At the same time, hospitals, health systems and other organizations are taking their first plunges into massive sequencing capabilities, with the NovaSeq X’s price-per-genome costs pushing them to make investments in the systems now, Aravanis said.

Also during JPM, Illumina announced a joint project with Amgen and Nashville Biosciences, a subsidiary of Vanderbilt University Medical Center, to deliver whole-genome sequences from about 35,000 DNA samples, primarily made up from Black participants.

Most genomic data sets are drawn from people of European descent. That lack of diversity has led to gaps in the understanding of diseases and the use of precision medicine. The multiyear collaboration aims to produce the largest data set of its kind.

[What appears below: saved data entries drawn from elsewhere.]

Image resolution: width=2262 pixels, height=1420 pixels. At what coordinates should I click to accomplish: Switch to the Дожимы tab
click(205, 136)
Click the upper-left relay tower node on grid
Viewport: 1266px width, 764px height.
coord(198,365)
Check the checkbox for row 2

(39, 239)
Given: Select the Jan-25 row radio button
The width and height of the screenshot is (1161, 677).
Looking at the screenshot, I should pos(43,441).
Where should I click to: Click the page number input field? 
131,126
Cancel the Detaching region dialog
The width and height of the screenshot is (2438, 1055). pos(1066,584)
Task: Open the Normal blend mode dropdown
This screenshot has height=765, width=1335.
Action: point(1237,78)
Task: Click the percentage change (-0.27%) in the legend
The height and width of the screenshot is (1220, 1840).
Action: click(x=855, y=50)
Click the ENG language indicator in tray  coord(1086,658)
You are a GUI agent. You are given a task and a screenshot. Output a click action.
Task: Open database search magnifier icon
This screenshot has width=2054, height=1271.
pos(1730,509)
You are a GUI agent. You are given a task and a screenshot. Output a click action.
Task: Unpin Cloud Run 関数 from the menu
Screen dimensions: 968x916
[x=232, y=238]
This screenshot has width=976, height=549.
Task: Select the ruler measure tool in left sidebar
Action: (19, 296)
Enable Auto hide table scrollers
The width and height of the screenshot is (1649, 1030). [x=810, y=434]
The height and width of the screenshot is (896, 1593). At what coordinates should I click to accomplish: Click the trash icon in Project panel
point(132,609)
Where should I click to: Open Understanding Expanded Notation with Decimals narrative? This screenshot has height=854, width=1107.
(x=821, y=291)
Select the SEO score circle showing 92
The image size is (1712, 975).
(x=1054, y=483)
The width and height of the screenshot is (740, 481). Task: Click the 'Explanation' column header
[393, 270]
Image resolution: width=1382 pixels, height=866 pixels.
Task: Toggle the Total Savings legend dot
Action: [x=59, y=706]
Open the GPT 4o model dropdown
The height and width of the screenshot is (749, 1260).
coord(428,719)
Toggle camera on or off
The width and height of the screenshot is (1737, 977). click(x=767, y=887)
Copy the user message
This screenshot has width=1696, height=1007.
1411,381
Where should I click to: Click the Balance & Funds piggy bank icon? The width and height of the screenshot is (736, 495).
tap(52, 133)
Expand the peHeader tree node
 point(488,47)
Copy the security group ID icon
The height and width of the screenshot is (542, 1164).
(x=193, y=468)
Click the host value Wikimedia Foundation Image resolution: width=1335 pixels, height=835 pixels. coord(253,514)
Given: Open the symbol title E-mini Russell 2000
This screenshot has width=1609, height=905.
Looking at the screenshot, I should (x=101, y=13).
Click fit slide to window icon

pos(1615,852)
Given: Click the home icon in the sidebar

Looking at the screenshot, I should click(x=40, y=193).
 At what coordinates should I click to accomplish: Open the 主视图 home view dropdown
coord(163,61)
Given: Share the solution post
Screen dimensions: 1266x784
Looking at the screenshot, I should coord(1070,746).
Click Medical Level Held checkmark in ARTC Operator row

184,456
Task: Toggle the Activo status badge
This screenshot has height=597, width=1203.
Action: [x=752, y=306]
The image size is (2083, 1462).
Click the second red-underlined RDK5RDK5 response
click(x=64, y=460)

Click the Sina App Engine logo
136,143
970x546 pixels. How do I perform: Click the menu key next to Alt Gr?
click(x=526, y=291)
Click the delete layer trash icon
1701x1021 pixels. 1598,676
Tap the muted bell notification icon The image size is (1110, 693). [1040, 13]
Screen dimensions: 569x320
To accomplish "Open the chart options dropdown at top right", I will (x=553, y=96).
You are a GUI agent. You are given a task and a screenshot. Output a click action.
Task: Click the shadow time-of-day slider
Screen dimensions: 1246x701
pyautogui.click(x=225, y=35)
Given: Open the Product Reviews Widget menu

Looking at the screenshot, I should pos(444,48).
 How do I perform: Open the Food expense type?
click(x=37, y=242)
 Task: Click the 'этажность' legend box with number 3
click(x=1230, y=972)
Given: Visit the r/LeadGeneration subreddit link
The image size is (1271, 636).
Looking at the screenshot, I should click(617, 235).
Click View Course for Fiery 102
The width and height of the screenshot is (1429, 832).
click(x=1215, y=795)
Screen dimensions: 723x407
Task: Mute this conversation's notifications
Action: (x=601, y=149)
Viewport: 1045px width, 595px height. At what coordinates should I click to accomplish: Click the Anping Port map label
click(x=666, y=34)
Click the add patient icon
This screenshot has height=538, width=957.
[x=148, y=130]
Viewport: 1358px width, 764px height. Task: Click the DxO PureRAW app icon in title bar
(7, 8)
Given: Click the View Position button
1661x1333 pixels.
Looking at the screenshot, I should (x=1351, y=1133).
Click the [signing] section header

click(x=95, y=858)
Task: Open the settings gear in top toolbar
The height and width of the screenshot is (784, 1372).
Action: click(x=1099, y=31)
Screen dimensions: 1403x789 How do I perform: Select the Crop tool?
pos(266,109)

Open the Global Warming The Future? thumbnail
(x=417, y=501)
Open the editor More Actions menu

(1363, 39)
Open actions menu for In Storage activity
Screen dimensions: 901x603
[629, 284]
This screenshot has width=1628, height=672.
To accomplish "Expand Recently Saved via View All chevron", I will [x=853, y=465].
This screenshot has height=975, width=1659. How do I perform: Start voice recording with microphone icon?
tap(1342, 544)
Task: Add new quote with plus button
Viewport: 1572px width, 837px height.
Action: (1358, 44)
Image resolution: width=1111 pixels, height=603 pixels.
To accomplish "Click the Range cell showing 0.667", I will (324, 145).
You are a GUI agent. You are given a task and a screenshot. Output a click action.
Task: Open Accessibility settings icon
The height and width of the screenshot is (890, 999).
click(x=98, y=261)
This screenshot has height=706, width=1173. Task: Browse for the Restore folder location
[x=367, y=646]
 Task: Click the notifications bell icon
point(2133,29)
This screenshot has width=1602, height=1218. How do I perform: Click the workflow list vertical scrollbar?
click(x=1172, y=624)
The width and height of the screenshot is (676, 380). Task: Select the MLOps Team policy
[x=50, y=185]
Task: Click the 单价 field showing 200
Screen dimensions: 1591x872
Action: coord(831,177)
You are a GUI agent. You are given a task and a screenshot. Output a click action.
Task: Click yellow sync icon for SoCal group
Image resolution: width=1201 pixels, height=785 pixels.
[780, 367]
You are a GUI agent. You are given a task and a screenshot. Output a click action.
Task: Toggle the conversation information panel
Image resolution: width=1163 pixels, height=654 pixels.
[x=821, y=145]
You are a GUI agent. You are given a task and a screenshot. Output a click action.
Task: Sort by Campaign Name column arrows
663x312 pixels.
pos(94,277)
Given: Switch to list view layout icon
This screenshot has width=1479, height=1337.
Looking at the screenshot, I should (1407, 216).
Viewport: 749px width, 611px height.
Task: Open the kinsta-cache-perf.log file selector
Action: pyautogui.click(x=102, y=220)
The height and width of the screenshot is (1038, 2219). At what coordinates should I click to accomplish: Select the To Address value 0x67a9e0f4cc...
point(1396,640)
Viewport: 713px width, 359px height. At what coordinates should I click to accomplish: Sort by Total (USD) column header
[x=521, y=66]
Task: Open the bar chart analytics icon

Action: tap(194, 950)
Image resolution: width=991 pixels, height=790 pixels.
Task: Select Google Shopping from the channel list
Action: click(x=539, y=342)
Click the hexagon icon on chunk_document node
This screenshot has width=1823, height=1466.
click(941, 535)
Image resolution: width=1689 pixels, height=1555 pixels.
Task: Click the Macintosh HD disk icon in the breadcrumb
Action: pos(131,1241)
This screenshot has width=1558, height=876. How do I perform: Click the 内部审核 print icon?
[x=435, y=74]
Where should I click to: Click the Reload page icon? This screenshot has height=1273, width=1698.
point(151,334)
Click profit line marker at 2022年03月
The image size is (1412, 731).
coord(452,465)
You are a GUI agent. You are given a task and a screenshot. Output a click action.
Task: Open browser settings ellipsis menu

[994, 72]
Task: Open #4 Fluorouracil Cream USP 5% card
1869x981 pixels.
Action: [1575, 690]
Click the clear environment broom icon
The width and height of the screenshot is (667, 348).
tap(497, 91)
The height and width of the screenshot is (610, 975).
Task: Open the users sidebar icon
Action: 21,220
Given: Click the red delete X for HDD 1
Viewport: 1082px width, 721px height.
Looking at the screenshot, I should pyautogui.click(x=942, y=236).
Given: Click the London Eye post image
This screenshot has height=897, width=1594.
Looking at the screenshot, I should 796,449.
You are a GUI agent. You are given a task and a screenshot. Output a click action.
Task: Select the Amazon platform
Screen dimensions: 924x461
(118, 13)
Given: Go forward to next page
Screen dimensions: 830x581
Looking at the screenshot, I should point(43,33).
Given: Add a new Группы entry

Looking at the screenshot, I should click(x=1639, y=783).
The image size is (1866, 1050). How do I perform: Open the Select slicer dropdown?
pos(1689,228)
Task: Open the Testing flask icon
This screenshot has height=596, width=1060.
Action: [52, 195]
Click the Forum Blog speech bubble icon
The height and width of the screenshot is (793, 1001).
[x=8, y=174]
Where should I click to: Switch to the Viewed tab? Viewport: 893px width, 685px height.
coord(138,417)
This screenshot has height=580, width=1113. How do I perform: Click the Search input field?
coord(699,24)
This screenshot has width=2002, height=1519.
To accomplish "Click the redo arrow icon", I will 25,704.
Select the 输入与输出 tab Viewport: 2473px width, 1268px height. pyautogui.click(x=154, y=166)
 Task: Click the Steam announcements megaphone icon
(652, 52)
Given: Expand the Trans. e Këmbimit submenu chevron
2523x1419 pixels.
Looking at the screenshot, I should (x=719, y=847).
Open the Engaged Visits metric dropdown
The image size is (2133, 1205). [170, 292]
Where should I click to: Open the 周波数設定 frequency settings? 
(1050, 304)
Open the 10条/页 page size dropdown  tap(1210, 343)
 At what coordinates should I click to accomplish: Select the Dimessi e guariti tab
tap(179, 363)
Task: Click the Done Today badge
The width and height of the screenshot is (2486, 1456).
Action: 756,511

Amgen’s deCODE genetics subsidiary will perform the sequencing using Illumina hardware and will upload the data to Illumina’s analytics platform, which be available for academic research within Vanderbilt.

“Once complete, this data set will provide a wealth of new information about the human genome and accelerate the study of disease in—and discovery of new therapeutics for—populations less well represented in prior large-scale sequencing efforts,” Nashville Biosciences CEO Leeland Ekstrom said in a release. “The opportunity to sequence this diverse set of samples will help broaden our understanding for individuals who have been underrepresented in genetic research and continue to experience health disparities.”